Task description: Please show every line from the entries that carries the word "screenshot".
Supplied records Start Marker
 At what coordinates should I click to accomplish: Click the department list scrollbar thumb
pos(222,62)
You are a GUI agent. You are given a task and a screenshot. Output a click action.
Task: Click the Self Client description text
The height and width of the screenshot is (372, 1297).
Supplied records End Marker
Exercise result:
You are a GUI agent. You are given a task and a screenshot. Output a click action.
The height and width of the screenshot is (372, 1297).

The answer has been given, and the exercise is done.